=== EXERCISE DIRECTIONS ===
Retype all of the data word for word, without pictures.

=== DATA TO PROCESS ===
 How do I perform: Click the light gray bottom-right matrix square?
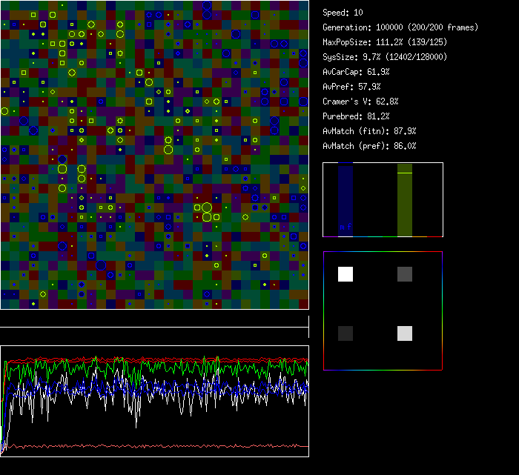pyautogui.click(x=405, y=333)
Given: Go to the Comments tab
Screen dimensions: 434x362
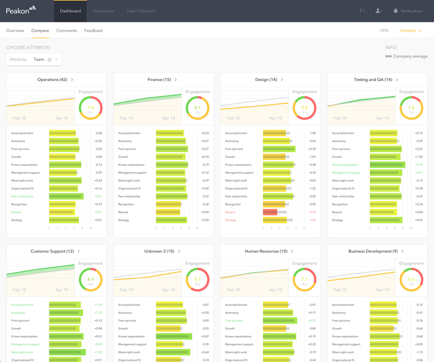Looking at the screenshot, I should point(66,31).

=== THE ANSWER ===
 How do I perform: Click the light gray bottom-right matrix square?
pyautogui.click(x=405, y=333)
Given: Go to the Comments tab
Screen dimensions: 434x362
Looking at the screenshot, I should point(66,31).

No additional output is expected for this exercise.